In the pursuit of a better work/life balance, employees are increasingly opting for sabbaticals, many taking unpaid leave for weeks or even months to their recharge batteries. And despite knowing that some staff may not return, a growing number of organisations now offer opportunities to take a break.
So how can your business get sabbaticals right for their business and the employee? Alan Price, CEO and HR expert at HR software firm, BrightHR explains:
In the pursuit of a better work/life balance, employees are increasingly opting for sabbaticals, many taking unpaid leave for weeks or even months to their recharge batteries. And despite knowing that some staff may not return, a growing number of organisations now offer opportunities to take a break. So how can your business get sabbaticals right for their business and the employee?

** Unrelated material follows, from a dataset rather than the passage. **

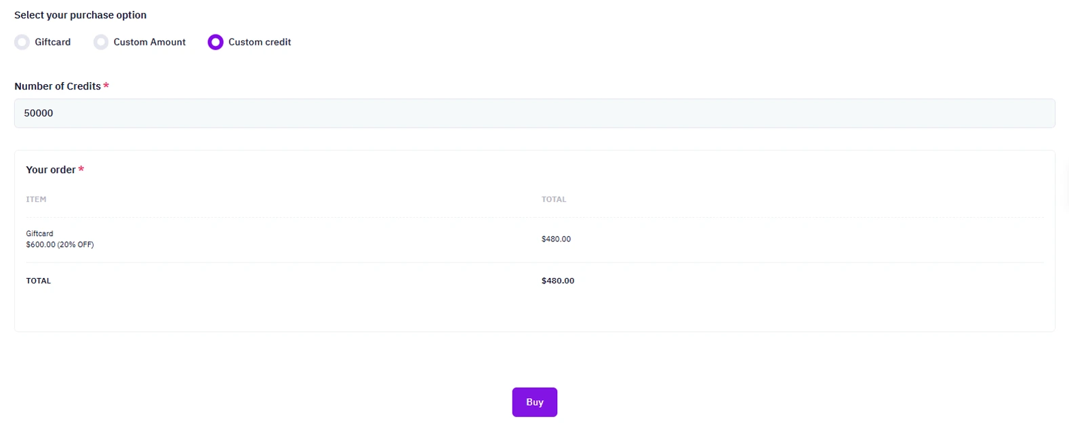This screenshot has height=432, width=1069.
Task: Click the Giftcard row price $480.00
Action: (556, 239)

Firstly, an employer needs to be aware that there is no statutory right to grant an employee time to take off for a sabbatical. There may be a contractual right to a career break for professional learning, so employers need to follow the contractual procedure for approving or declining the request. If the employee has no contractual right to the time off, then employers should process the request as any standard request for time off.
If an employer has a sabbatical policy, it will usually set out that an organisation can approve or decline a request based on specific criteria. Policies usually only apply to employees with a minimum period of service and may be restricted to those circumstances where the organisation believes it and the employee will benefit from the purpose of the sabbatical.

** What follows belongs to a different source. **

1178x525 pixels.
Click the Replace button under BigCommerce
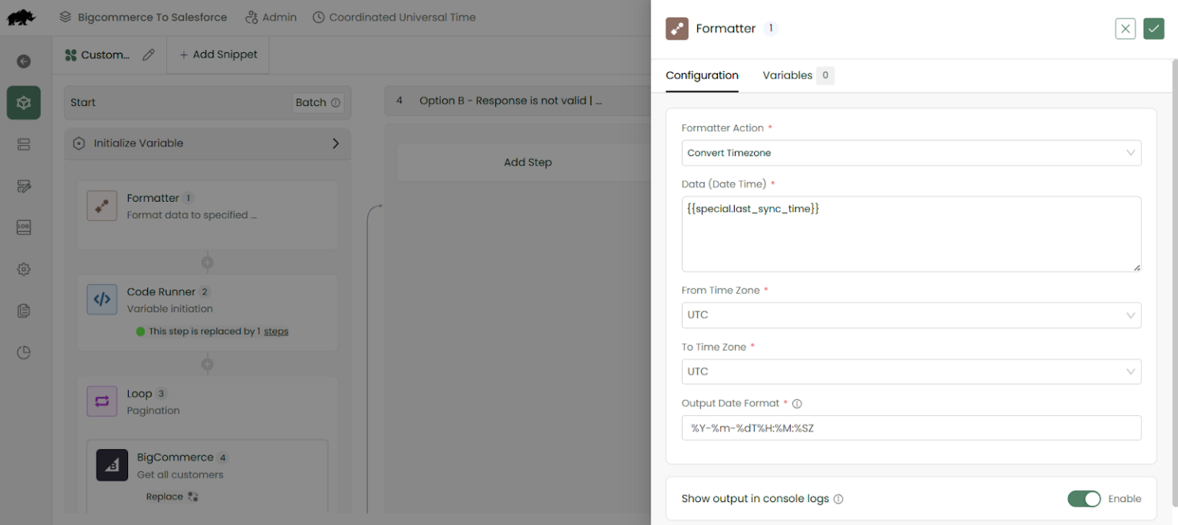click(173, 497)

A sabbatical policy should cover the minimum notice the employee must give when requesting a sabbatical and the maximum amount of time the employee can take. The policy should also include a reminder that some disciplinary rules will still apply to the employee during the absence.
One of the main aspects of managing a sabbatical is the effect it has on employment rights. As the employee is not working, they are not entitled to receive their regular wages. However, they continue to accrue their statutory 5.6 working weeks of annual leave because the contract of employment continues to exist, and the organisation still employs the individual.
Additional contractual entitlements, such as an extra holiday or use of a company car, for example, also need to be considered and an agreement reached on whether these will continue during the period of absence. Where the contract does not address this, or a sabbatical policy is not in operation, employers should meet with the employee and cover off these issues. They might be able to reach an agreement, for example, that contractual annual leave will be taken as part of the sabbatical to reduce the overall time away from work. Any agreement reached should be documented and signed and dated by both parties.
Discussions about sabbaticals should address what will happen to the employee’s work during their absence. A period of handover should be organised before the employee’s departure and on their return. The date of return should be clearly stated, and the employee reminded that if they do not return as planned, their absence may be classed as unauthorised.